Et là , malheureusement, la traduction sur papier ne donne rien du ton de l’orateur, et des gestes. Il est furieux, il est excédé d’entendre une fois et encore le même langage, la même ritournelle. Il se prend la tête dans les mains, il supplie presque : le ton est : mais quand aurez-vous fini de nous juger ? Y’en marre ! Et quand il dit que Cuba est prête à discuter « des droits de l’homme, de la liberté de la presse, des prisonniers politiques, tout, tout, tout », le ton veut exactement dire, contrairement à ce que pense la presse internationale qui y voit là un début de « sagesse », non de ces droits à Cuba, mais de ces droits chez vous aussi, parce que votre liberté de la presse est douteuse, parce que vous avez des prisonniers politiques, parce que vos droits de l’homme sont sacrément violés… Ce n’est pas pour rien qu’il rappelle qu’il n’y a qu’un seul parti aux USA. Que la liberté de la presse y est celle des patrons.

Et ce n’est pas pour rien, non plus, qu’il affirme que, après avoir fait le petit pas si porté aux nues (levée des restrictions aux voyages et aux envois de fonds, mais uniquement pour les Cubano-Américains, la Maison-Blanche se croit en droit de poser des conditions :

« Mais, et je vais conclure là -dessus, il est évident que maintenant ils se doivent de créer un climat, et à peine vous différez sur quelque chose, aussitôt ils vous sortent : et la démocratie ? Et la liberté ? Et les prisonniers ? »

Et ce premier geste, « minime », selon le qualificatif de Fidel, semble de toute évidence si suffisant pour la Maison-Blanche qu’Hillary Clinton et tous les porte-parole ne se cachent pas pour dire que la balle est maintenant dans le camp de Cuba, je n’en veux pour preuve que ces déclarations de samedi (tiré du Temps de Lausanne)

« Le porte-parole de M. Obama, Robert Gibbs, a dit que certaines déclarations de M. Castro avaient particulièrement retenu l’attention, à commencer par celles dans lesquelles il reconnaissait que les dirigeants cubains n’étaient que des "êtres humains" et qu’ils avaient pu se tromper par le passé.

« "C’est un changement de rhétorique de leur part comme nous n’en avons pas vu depuis un moment et qui mérite certainement que nous l’examinions plus profondément", a commenté M. Gibbs.

• **Consignes de travail**
**a.** D'après l'extrait sur Cuba, de quel journal sont tirées les déclarations de samedi ?
**b.** Traduisez en anglais cette phrase de l'extrait sur Cuba : « Ce n'est pas pour rien qu'il rappelle qu'il n'y a qu'un seul parti aux USA. »
**c.** Poursuivez l'extrait sur Cuba à partir de sa dernière phrase.
Les lignes n'ont aucun lien avec l'extrait sur Cuba.

• **Liste**
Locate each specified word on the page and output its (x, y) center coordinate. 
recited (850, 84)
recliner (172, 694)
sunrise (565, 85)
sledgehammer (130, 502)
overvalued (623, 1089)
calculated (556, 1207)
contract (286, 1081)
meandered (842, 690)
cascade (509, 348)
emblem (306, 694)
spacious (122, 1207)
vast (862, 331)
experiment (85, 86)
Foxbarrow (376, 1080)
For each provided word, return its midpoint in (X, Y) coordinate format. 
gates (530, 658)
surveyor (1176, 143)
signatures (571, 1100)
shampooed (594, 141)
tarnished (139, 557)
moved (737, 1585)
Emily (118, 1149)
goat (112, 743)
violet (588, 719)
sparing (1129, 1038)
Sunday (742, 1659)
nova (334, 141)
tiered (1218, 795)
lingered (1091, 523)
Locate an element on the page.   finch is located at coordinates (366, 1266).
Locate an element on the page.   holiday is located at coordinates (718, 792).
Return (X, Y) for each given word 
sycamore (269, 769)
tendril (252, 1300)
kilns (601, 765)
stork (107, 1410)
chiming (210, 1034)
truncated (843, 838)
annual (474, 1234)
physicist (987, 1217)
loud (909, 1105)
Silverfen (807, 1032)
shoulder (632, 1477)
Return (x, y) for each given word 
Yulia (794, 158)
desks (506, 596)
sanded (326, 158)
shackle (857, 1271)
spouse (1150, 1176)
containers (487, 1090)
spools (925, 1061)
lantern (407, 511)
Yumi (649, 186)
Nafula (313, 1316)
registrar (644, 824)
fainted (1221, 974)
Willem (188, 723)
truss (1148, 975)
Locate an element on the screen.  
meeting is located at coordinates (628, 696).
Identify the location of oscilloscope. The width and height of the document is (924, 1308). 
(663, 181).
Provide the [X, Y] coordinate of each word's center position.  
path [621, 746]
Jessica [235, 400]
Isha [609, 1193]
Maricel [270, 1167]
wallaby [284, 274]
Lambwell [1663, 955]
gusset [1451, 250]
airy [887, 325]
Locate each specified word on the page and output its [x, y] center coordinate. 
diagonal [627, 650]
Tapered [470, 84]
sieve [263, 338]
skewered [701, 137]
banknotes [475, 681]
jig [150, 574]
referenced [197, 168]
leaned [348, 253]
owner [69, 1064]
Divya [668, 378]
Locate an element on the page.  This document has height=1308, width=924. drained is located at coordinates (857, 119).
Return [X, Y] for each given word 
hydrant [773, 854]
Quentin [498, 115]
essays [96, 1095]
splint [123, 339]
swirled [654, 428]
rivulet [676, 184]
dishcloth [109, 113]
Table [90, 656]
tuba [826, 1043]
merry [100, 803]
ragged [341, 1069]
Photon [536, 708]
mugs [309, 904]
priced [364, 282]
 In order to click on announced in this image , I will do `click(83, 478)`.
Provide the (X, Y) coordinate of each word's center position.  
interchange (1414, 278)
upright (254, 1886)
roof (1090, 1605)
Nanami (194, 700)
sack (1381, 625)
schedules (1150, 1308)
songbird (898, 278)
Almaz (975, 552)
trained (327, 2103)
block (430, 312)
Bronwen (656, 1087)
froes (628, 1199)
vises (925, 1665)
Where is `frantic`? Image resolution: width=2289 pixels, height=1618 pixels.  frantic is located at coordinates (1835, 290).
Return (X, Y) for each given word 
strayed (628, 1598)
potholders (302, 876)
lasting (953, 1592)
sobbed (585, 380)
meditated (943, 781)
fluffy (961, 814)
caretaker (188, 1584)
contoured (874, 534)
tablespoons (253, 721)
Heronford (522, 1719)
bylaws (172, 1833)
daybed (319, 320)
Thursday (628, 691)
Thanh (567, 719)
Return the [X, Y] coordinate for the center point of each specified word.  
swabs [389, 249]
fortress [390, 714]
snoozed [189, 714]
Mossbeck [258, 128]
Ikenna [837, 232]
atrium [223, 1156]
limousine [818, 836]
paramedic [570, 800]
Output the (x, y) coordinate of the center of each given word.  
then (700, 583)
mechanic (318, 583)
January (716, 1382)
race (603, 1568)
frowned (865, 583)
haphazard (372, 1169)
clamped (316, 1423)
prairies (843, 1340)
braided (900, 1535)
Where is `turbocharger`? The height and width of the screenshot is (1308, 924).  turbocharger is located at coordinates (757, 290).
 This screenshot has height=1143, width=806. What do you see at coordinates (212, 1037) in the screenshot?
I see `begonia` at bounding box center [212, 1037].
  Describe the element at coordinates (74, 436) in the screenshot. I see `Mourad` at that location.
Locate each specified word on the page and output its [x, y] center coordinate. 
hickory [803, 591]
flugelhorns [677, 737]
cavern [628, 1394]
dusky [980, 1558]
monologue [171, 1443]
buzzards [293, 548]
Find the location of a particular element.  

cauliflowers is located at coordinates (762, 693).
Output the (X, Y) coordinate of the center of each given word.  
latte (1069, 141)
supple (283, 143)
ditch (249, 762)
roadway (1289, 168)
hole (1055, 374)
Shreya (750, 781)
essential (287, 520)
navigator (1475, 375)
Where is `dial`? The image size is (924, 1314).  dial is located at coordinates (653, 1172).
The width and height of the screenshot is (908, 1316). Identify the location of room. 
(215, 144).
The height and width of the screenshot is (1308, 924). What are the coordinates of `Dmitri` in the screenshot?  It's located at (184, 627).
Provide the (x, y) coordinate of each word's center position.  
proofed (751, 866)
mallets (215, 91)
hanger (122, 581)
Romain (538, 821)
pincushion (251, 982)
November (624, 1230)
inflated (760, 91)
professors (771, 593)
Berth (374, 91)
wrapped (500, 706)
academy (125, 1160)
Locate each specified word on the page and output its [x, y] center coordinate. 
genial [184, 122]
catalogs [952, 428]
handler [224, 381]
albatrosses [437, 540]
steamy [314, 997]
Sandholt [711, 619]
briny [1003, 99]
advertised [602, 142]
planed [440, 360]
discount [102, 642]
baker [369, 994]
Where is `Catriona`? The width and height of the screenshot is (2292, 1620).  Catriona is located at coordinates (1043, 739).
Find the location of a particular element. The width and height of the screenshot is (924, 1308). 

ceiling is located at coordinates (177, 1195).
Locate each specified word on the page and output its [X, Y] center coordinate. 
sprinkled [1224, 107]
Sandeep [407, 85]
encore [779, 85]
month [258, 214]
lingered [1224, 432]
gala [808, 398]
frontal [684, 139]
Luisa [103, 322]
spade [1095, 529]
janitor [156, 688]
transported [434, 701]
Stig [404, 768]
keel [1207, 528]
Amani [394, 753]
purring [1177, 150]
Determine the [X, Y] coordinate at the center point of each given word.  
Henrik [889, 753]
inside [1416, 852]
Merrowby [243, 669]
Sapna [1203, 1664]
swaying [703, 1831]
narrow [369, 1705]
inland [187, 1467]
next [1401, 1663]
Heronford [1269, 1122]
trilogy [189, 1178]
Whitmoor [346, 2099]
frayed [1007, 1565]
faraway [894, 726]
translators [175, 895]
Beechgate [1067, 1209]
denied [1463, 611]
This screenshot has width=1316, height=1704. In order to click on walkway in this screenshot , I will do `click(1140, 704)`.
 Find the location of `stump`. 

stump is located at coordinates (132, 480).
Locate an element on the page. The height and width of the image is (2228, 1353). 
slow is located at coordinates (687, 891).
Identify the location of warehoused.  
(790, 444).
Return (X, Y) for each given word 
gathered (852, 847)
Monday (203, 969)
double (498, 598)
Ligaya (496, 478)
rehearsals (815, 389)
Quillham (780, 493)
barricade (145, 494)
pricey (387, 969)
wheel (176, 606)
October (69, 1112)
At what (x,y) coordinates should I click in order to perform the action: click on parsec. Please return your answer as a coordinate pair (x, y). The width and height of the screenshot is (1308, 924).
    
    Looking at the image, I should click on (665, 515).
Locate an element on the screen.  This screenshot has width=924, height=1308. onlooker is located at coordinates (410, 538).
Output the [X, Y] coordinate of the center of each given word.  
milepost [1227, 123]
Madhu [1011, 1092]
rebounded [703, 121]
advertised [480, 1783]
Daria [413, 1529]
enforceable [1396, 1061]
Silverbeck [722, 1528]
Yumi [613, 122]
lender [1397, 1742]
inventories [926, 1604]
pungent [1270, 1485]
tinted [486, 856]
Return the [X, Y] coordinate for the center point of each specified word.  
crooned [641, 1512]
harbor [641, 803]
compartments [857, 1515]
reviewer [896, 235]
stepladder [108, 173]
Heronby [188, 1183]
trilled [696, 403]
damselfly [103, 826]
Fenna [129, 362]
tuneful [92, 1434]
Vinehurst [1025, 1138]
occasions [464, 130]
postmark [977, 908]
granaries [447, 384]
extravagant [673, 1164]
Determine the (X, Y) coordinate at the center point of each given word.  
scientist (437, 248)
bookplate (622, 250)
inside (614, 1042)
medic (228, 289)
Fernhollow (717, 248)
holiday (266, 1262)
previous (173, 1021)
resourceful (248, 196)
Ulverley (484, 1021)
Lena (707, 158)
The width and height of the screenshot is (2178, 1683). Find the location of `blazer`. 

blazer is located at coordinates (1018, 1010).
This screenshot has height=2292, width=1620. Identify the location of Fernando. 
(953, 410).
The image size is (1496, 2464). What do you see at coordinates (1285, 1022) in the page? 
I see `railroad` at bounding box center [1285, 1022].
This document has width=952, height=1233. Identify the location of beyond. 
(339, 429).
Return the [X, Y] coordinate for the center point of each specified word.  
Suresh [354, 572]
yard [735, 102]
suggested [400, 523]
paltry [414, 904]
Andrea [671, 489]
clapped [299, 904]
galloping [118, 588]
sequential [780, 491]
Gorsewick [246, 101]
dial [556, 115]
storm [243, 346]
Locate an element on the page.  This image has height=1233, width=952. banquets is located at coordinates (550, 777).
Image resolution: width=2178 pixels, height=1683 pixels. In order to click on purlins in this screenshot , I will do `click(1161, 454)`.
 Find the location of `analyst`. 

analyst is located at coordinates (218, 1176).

• **Réponses aux consignes**
**a.** Du Temps de Lausanne.

**b.** It is not for nothing that he points out that there is only one party in the USA.

**c.**
« Mais à la presse qui lui demandait si la balle était toujours dans le camp de Cuba malgré ce que la secrétaire d’Etat Hillary Clinton a salué comme une ouverture de la part de M. Castro, il a répondu : "Elle l’a toujours été".

« "Il est très juste de dire" que M. Obama attend à présent des mesures de réciprocité, a-t-il ajouté.

« Il a fait valoir que M. Obama avait manifesté concrètement cette semaine sa volonté de changer la nature des relations en levant toutes les restrictions sur les voyages et les transferts d’argent des Cubains des Etats-Unis vers leur île d’origine.

« "Les sourires et les poignées de mains, et le souhait d’un dirigeant qui dit vouloir être l’ami du président, tout cela c’est une chance magnifique de joindre les actes à la parole. Et le président et d’autres dans son administration attendent avec impatience ces nouveaux gestes", a expliqué M. Gibbs, sans qu’il apparaisse clairement s’il parlait de M. Castro ou peut-être de son allié vénézuélien Hugo Chavez. Ce dernier, bête noire du gouvernement de George W. Bush, a offert vendredi son amitié à M. Obama.

« Un haut responsable de la Maison Blanche a cependant reconnu que maints dirigeants d’Amérique latine réunis avec M. Obama samedi matin lui avaient à nouveau demandé de lever l’embargo.

« M. Obama leur a répondu qu’il comprenait l’importance de la question pour eux. Mais dans un appel voilé à se joindre aux pressions américaines, il a ajouté qu’eux aussi, tous démocratiquement élus, devaient se préoccuper de démocratie à Cuba, a expliqué ce responsable sous couvert de l’anonymat. »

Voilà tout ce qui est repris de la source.